### REQUIRED ACTION
Please restate verbatim the lines that open the listing below, ending with the line in which "The width and height of the screenshot is (720, 910)." occurs.

### EXTRACTED ENTRIES
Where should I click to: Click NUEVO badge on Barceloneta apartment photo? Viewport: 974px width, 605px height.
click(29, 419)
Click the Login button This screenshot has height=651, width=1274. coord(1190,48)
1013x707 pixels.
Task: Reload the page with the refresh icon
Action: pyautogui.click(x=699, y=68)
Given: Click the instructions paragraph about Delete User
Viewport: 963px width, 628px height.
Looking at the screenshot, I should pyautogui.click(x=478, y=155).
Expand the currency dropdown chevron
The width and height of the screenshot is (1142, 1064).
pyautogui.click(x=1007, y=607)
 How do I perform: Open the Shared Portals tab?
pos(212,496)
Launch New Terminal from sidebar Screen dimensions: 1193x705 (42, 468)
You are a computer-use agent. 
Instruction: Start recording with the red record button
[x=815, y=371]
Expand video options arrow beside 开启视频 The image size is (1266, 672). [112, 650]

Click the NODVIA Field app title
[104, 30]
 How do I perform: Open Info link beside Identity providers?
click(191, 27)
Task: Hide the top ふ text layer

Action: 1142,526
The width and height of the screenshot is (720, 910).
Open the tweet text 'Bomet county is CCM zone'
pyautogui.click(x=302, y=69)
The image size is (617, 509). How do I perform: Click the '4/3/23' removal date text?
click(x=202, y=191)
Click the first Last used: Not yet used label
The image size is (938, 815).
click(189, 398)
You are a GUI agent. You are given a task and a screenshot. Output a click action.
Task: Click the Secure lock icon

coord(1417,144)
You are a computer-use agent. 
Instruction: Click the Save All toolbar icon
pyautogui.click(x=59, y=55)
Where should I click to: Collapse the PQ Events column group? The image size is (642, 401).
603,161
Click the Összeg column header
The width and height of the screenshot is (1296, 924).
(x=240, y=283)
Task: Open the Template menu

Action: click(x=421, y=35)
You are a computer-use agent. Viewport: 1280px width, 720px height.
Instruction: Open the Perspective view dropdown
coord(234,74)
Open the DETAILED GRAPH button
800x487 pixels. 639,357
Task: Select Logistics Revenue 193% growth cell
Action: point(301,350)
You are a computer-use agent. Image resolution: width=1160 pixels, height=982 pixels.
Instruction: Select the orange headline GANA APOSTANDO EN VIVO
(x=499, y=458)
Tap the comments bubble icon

### RESPONSE
Where should I click to: Click NUEVO badge on Barceloneta apartment photo? Viewport: 974px width, 605px height.
click(29, 419)
Click the Login button This screenshot has height=651, width=1274. coord(1190,48)
1013x707 pixels.
Task: Reload the page with the refresh icon
Action: pyautogui.click(x=699, y=68)
Given: Click the instructions paragraph about Delete User
Viewport: 963px width, 628px height.
Looking at the screenshot, I should pyautogui.click(x=478, y=155).
Expand the currency dropdown chevron
The width and height of the screenshot is (1142, 1064).
pyautogui.click(x=1007, y=607)
 How do I perform: Open the Shared Portals tab?
pos(212,496)
Launch New Terminal from sidebar Screen dimensions: 1193x705 (42, 468)
You are a computer-use agent. 
Instruction: Start recording with the red record button
[x=815, y=371]
Expand video options arrow beside 开启视频 The image size is (1266, 672). [112, 650]

Click the NODVIA Field app title
[104, 30]
 How do I perform: Open Info link beside Identity providers?
click(191, 27)
Task: Hide the top ふ text layer

Action: 1142,526
The width and height of the screenshot is (720, 910).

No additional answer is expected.